One of the most respected fund managers in France, Roger Polani has delivered outstanding performance with his European and French equity funds.
Mr Polani works for independent Paris based investment firm Société Privée de Gestion de Patrimoine (SPGP), created in 1992 by its president Xavier Roulet.
Part of the three-man team that runs the company, Mr Polani has a Citywire AAA rating in France for his individual risk-adjusted performance over the past three years.
He is ranked in the Equity Europe sector for the average monthly return he has generated with the €160m RP Selection Europe fund, a France domiciled fund that he co-manages with Gonzague Ruchaud. Other funds under his management include the €229m RP Selection France and the €238m RP Selection Carte Blanche, a go-anywhere fund that over the past three years has returned 162 per cent after charges. This compares with a 37 per cent return from the average fund in its Global Mixed Asset Euro Flexible sector.
The Selection Europe fund has returned 274 per cent after charges over the same three-year period, while its benchmark Dow Jones Euro Stoxx index has risen 102 per cent and the average fund in the sector has returned 80 per cent.
In running the fund, its managers base their investment process on stockpicking without any comparison to a specific index. A minimum of 75 per cent is always invested in European stocks, but the remaining 25 per cent can be held in bonds or in non-European equities. The portfolio also has a bias towards mid and small-cap stocks.

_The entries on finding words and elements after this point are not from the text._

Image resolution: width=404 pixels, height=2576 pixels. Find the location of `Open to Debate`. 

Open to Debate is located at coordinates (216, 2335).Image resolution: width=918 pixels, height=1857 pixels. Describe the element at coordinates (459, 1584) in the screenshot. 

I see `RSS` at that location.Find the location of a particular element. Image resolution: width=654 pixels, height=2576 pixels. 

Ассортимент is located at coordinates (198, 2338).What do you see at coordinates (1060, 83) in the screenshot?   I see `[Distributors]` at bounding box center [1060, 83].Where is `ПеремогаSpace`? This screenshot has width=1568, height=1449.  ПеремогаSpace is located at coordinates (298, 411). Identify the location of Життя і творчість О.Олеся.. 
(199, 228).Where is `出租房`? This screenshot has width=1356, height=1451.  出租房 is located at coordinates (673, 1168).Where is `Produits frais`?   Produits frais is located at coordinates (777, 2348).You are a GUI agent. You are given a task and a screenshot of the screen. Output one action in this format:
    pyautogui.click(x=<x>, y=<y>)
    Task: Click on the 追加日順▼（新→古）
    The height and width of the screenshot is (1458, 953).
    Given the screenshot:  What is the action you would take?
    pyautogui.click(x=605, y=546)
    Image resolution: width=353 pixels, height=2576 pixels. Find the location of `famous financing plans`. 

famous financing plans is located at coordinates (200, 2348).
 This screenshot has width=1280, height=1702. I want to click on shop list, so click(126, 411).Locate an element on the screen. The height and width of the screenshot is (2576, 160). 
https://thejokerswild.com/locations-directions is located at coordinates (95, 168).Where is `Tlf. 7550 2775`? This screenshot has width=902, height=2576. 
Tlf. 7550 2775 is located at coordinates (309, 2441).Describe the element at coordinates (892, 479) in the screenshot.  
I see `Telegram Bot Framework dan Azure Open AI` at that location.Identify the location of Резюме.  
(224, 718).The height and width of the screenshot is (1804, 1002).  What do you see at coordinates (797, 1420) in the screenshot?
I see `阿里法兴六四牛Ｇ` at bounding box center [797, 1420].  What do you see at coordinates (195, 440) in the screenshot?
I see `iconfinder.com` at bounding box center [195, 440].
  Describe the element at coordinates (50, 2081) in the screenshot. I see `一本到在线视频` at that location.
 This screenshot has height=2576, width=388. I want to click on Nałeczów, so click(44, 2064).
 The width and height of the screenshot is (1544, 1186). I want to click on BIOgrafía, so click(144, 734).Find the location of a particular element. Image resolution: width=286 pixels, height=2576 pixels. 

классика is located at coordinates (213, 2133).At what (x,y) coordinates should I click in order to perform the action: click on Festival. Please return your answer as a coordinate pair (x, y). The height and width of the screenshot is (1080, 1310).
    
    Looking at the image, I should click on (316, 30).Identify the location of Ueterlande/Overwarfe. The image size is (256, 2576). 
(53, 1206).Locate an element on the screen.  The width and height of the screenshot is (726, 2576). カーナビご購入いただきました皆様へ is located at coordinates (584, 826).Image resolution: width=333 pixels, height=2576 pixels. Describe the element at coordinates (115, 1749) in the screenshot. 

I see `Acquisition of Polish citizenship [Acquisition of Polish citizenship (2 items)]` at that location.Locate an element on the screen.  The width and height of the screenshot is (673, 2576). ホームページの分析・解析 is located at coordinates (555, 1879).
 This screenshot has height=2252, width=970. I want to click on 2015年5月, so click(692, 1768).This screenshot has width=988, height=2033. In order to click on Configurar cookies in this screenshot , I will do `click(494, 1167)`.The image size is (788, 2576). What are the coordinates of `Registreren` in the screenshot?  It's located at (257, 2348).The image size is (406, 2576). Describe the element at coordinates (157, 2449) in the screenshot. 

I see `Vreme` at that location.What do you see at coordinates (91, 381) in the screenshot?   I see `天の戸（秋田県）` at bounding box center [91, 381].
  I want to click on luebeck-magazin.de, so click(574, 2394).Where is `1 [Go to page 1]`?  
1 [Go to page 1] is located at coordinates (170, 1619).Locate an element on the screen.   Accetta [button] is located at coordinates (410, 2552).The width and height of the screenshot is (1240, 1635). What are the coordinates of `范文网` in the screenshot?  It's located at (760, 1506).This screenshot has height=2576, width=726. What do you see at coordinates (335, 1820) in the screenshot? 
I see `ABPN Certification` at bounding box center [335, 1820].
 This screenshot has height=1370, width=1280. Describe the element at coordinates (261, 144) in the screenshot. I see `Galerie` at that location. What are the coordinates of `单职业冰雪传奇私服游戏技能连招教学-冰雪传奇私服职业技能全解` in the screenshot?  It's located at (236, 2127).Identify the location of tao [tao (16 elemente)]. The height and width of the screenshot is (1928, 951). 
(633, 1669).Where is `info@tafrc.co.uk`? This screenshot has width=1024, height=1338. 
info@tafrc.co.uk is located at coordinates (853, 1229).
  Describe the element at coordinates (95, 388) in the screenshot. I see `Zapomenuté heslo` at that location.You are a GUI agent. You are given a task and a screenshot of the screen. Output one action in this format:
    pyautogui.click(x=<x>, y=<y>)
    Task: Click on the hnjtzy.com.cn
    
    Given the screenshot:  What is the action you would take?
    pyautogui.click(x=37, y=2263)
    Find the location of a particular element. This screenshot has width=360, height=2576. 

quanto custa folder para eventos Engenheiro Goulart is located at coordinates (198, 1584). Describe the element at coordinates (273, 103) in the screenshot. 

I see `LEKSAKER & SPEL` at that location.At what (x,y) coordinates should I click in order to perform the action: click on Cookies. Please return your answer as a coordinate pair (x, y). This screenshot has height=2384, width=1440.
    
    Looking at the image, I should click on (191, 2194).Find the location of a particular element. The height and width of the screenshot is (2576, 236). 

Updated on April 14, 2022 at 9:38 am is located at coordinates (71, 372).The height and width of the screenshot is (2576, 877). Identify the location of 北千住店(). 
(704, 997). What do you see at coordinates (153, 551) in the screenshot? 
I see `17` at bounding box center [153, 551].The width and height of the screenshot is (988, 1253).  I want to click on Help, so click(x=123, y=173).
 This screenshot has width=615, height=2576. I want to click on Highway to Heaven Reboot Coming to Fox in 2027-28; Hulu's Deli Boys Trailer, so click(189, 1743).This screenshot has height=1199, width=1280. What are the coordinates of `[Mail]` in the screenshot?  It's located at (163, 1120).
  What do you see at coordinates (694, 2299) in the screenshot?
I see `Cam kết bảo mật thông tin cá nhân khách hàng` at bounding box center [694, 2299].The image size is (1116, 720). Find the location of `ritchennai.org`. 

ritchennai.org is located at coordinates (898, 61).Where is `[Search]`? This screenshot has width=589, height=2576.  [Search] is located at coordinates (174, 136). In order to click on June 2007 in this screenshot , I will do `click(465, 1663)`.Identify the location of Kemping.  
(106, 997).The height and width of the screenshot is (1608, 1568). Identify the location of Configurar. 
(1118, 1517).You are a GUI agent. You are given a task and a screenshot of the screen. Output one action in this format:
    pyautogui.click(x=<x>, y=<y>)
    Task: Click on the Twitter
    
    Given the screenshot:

Mr Polani and Mr Ruchaud say the fund is defined by three “keywords”: pragmatism, mobility and reactivity. Pragmatism means seeking new opportunities without restricting themselves by definitions such as growth or value; mobility means they can hold stocks for any time period and reactivity means responding to daily news.
Mr Ruchaud says one of the main drivers of the recent performance was a positive view on the direction of the stock market. “As a consequence of this assumption, the fund was fully invested in equities, and mainly in stocks with a growth profile,” he says.
The predominance of small and mid-cap stocks was another positive influence, as was the fund’s focus on French, Benelux and German equities over the past 18 months. At the end of 2005 some 15 per cent of the fund was invested in Japanese equities, although this has since been reduced to about 8 per cent.
Stocks the managers currently like include Germany’s Commerzbank, according to Mr Ruchaud. “The retail business of the bank is becoming more efficient and the bank might win investment banking deals with German mid-sized companies,” he says.
Favoured French stocks include Pinguely Haulotte, which manufactures lifting machinery, and Geophysique, which provides specialist services to the oil and gas industries.
“Pinguely keeps publishing results far above estimates,” says Mr Ruchaud. He believes the company stands to benefit from expansion in emerging markets.
Geophysique produced 2005 results in line with market expectations, Mr Ruchaud says, but it also confirmed an improvement in margins with a good performance from all its business lines during the fourth quarter of last year.